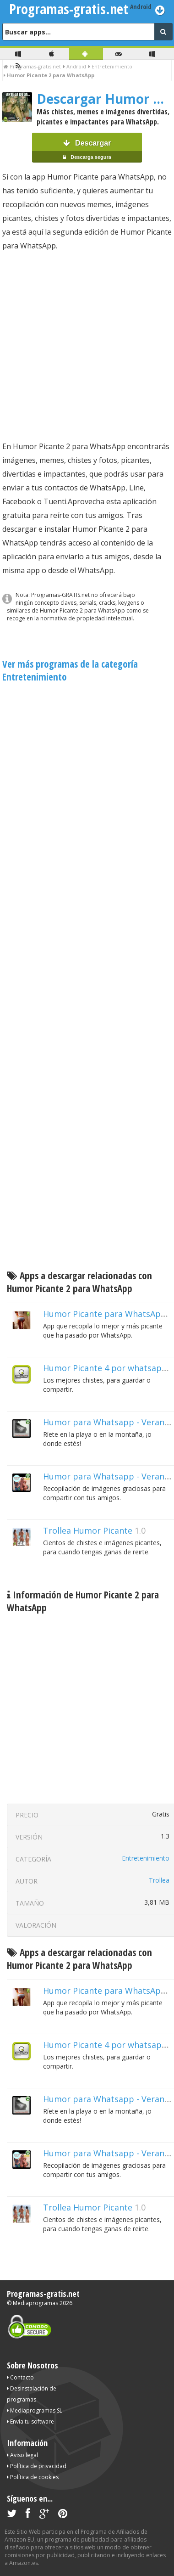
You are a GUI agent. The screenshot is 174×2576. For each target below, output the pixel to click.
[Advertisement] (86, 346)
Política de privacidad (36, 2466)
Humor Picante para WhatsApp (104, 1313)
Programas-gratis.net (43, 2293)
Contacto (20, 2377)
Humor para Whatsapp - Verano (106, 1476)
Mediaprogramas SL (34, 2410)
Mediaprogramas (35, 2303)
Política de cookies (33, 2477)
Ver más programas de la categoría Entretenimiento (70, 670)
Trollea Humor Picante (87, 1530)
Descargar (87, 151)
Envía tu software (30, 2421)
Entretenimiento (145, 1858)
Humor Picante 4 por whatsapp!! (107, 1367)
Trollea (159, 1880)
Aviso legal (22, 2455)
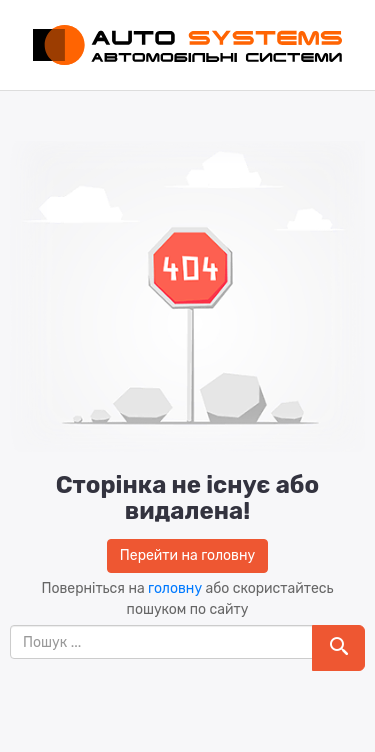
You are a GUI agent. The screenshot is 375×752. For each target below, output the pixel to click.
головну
==
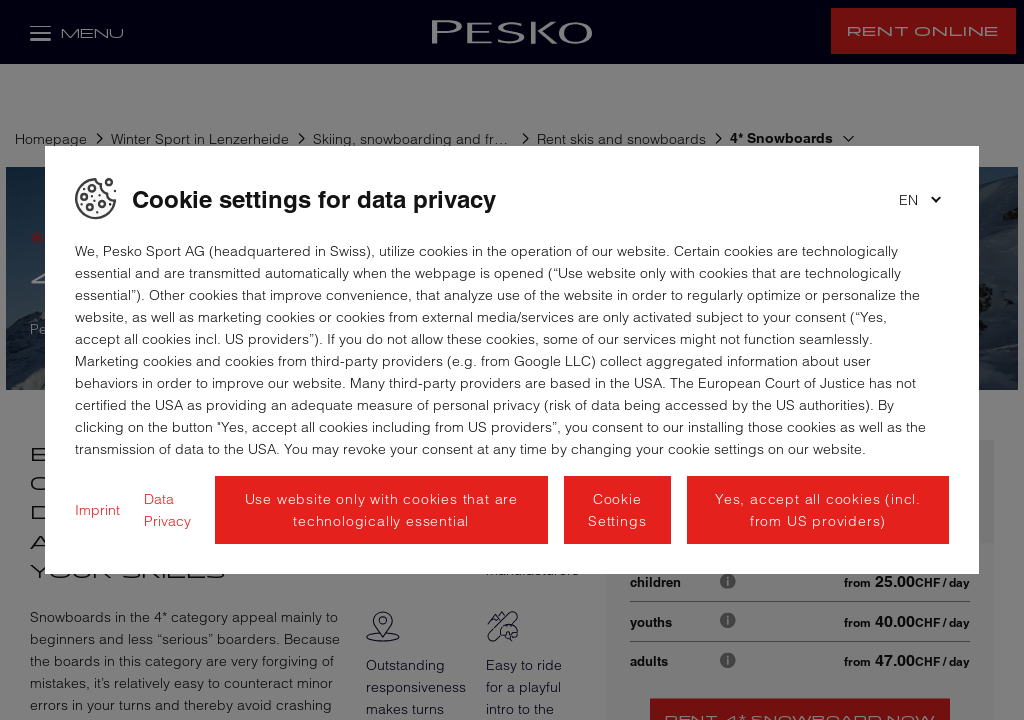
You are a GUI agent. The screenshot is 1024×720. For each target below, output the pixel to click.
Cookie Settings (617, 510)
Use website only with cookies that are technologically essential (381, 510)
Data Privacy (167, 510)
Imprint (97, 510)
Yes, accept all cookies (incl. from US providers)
--
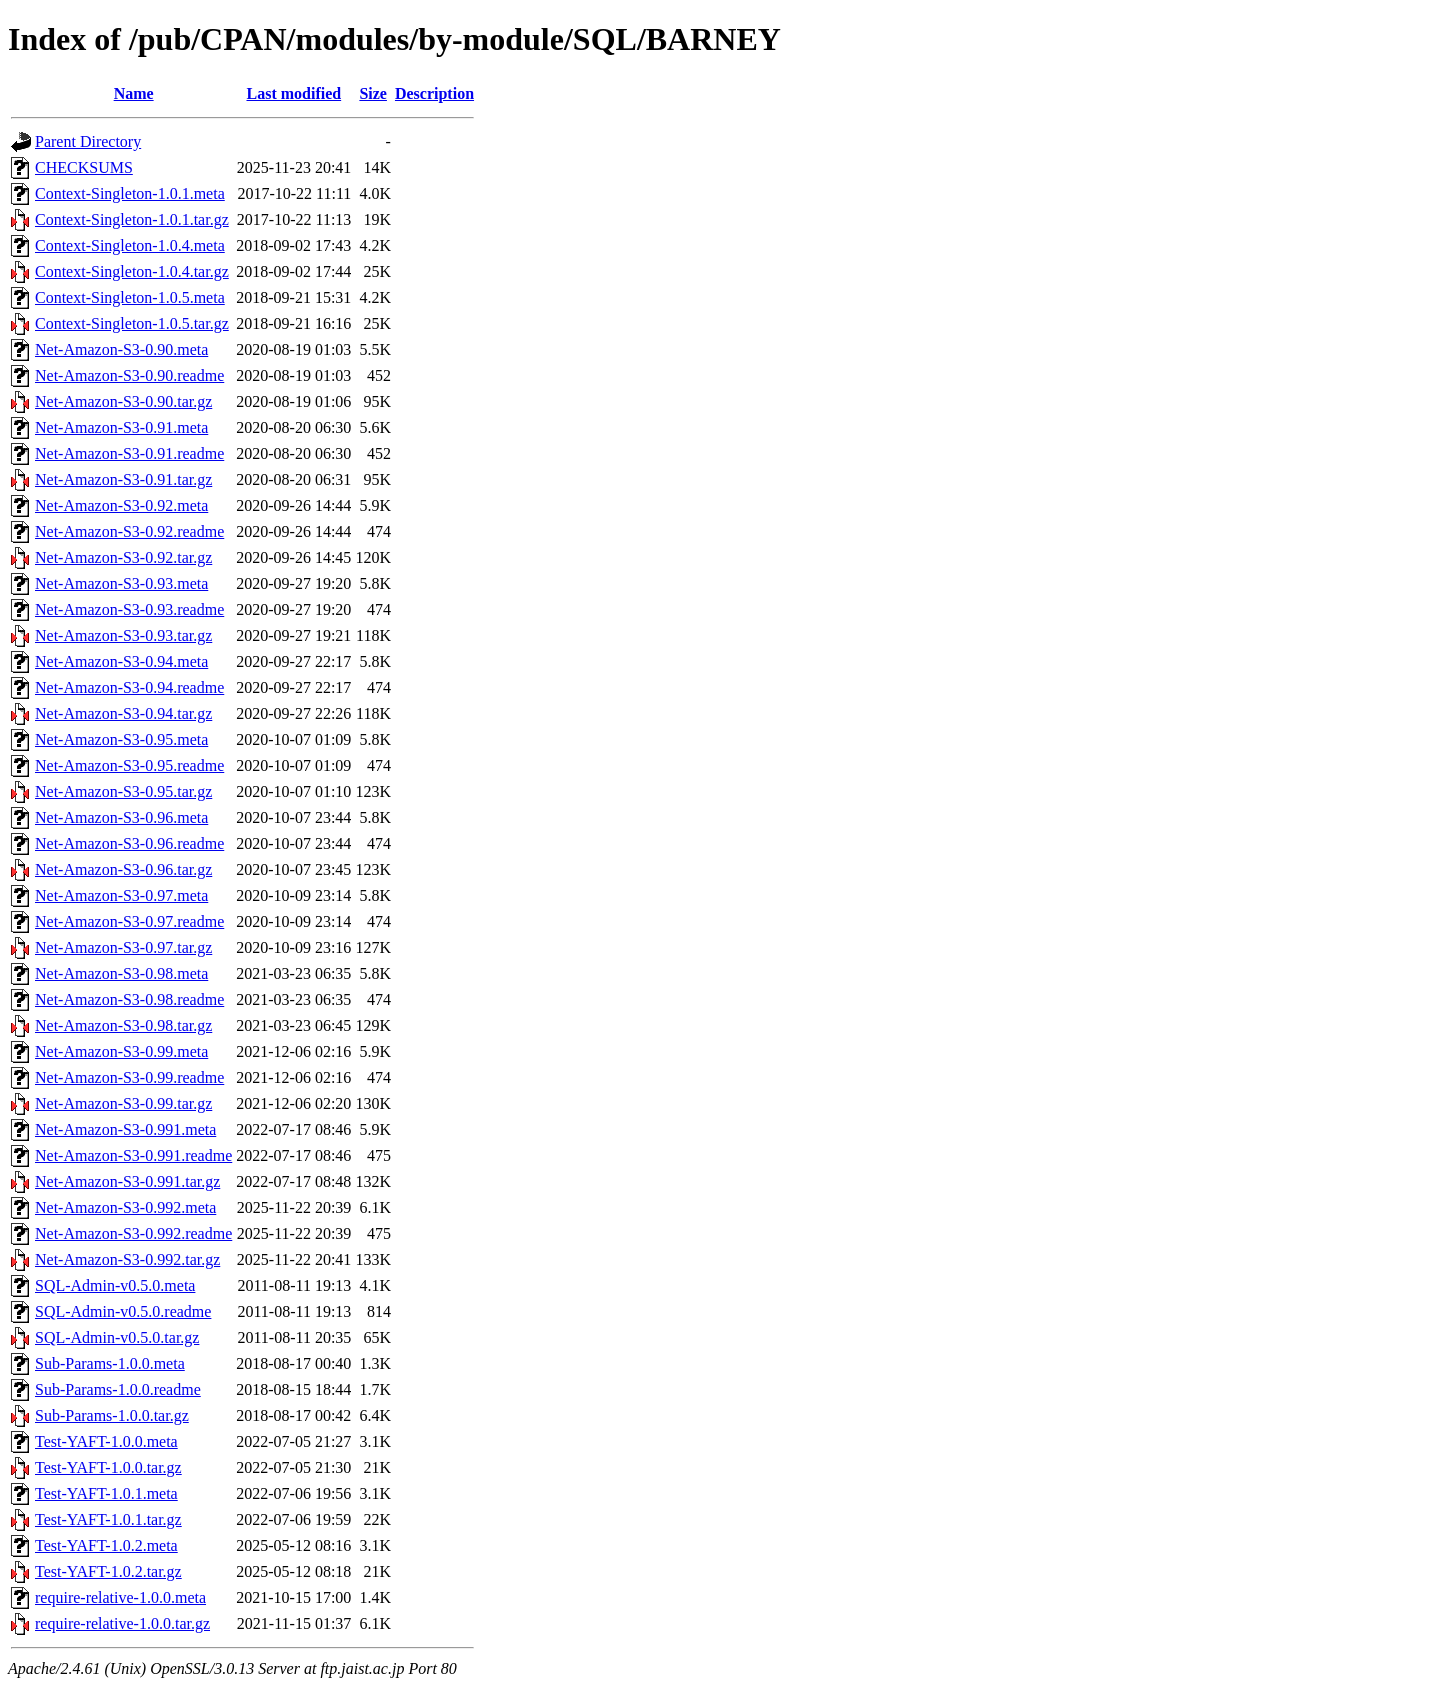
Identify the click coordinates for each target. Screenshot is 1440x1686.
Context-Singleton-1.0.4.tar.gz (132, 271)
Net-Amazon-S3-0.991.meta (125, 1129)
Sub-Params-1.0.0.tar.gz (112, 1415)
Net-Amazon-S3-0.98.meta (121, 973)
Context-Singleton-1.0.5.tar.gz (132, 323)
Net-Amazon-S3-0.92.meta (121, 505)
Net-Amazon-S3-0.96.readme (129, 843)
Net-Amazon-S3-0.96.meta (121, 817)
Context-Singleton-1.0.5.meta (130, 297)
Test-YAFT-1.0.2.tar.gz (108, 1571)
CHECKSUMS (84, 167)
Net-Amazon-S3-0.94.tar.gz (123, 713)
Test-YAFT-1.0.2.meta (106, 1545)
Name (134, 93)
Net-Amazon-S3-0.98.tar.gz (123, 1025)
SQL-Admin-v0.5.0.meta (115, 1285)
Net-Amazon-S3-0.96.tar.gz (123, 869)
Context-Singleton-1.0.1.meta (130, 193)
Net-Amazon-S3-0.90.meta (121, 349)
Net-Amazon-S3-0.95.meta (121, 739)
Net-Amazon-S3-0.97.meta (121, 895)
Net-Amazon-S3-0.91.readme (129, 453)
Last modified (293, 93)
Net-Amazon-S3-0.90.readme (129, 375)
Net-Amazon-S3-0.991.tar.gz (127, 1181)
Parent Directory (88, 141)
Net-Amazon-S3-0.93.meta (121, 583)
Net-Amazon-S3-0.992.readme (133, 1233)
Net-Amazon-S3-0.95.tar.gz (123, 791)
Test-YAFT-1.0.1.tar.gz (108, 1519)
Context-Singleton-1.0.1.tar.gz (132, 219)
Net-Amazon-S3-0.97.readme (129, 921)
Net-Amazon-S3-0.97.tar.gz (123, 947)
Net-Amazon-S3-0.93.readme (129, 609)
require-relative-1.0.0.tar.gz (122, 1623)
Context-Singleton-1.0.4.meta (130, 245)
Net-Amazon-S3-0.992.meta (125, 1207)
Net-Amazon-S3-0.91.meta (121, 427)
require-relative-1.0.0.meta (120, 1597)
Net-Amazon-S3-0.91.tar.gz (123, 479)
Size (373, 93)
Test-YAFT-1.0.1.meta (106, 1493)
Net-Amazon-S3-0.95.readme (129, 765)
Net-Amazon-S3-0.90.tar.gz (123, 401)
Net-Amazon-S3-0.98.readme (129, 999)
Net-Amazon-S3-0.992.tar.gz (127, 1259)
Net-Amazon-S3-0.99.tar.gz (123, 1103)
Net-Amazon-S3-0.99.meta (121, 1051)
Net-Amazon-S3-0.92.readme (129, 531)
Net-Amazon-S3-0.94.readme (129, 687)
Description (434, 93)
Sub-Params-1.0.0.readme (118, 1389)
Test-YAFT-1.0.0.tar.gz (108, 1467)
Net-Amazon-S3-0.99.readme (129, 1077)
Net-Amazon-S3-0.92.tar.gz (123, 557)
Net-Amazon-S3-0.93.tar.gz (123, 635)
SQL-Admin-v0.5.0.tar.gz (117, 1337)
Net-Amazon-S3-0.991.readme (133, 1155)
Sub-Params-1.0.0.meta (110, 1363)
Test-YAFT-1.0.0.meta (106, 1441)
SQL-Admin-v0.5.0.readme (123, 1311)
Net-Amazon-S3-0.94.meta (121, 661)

[Work to do] Could you copy out the lines above, character for character, from the one containing "Net-Amazon-S3-0.96.readme (129, 843)" down to the one containing "Net-Amazon-S3-0.94.meta (121, 661)", with both of those lines included?

[Completed task]
Net-Amazon-S3-0.96.readme (129, 843)
Net-Amazon-S3-0.96.meta (121, 817)
Context-Singleton-1.0.5.meta (130, 297)
Test-YAFT-1.0.2.tar.gz (108, 1571)
CHECKSUMS (84, 167)
Net-Amazon-S3-0.94.tar.gz (123, 713)
Test-YAFT-1.0.2.meta (106, 1545)
Name (134, 93)
Net-Amazon-S3-0.98.tar.gz (123, 1025)
SQL-Admin-v0.5.0.meta (115, 1285)
Net-Amazon-S3-0.96.tar.gz (123, 869)
Context-Singleton-1.0.1.meta (130, 193)
Net-Amazon-S3-0.90.meta (121, 349)
Net-Amazon-S3-0.95.meta (121, 739)
Net-Amazon-S3-0.97.meta (121, 895)
Net-Amazon-S3-0.91.readme (129, 453)
Last modified (293, 93)
Net-Amazon-S3-0.90.readme (129, 375)
Net-Amazon-S3-0.991.tar.gz (127, 1181)
Parent Directory (88, 141)
Net-Amazon-S3-0.93.meta (121, 583)
Net-Amazon-S3-0.992.readme (133, 1233)
Net-Amazon-S3-0.95.tar.gz (123, 791)
Test-YAFT-1.0.1.tar.gz (108, 1519)
Context-Singleton-1.0.1.tar.gz (132, 219)
Net-Amazon-S3-0.97.readme (129, 921)
Net-Amazon-S3-0.97.tar.gz (123, 947)
Net-Amazon-S3-0.93.readme (129, 609)
require-relative-1.0.0.tar.gz (122, 1623)
Context-Singleton-1.0.4.meta (130, 245)
Net-Amazon-S3-0.992.meta (125, 1207)
Net-Amazon-S3-0.91.meta (121, 427)
require-relative-1.0.0.meta (120, 1597)
Net-Amazon-S3-0.91.tar.gz (123, 479)
Size (373, 93)
Test-YAFT-1.0.1.meta (106, 1493)
Net-Amazon-S3-0.95.readme (129, 765)
Net-Amazon-S3-0.90.tar.gz (123, 401)
Net-Amazon-S3-0.98.readme (129, 999)
Net-Amazon-S3-0.992.tar.gz (127, 1259)
Net-Amazon-S3-0.99.tar.gz (123, 1103)
Net-Amazon-S3-0.99.meta (121, 1051)
Net-Amazon-S3-0.92.readme (129, 531)
Net-Amazon-S3-0.94.readme (129, 687)
Description (434, 93)
Sub-Params-1.0.0.readme (118, 1389)
Test-YAFT-1.0.0.tar.gz (108, 1467)
Net-Amazon-S3-0.99.readme (129, 1077)
Net-Amazon-S3-0.92.tar.gz (123, 557)
Net-Amazon-S3-0.93.tar.gz (123, 635)
SQL-Admin-v0.5.0.tar.gz (117, 1337)
Net-Amazon-S3-0.991.readme (133, 1155)
Sub-Params-1.0.0.meta (110, 1363)
Test-YAFT-1.0.0.meta (106, 1441)
SQL-Admin-v0.5.0.readme (123, 1311)
Net-Amazon-S3-0.94.meta (121, 661)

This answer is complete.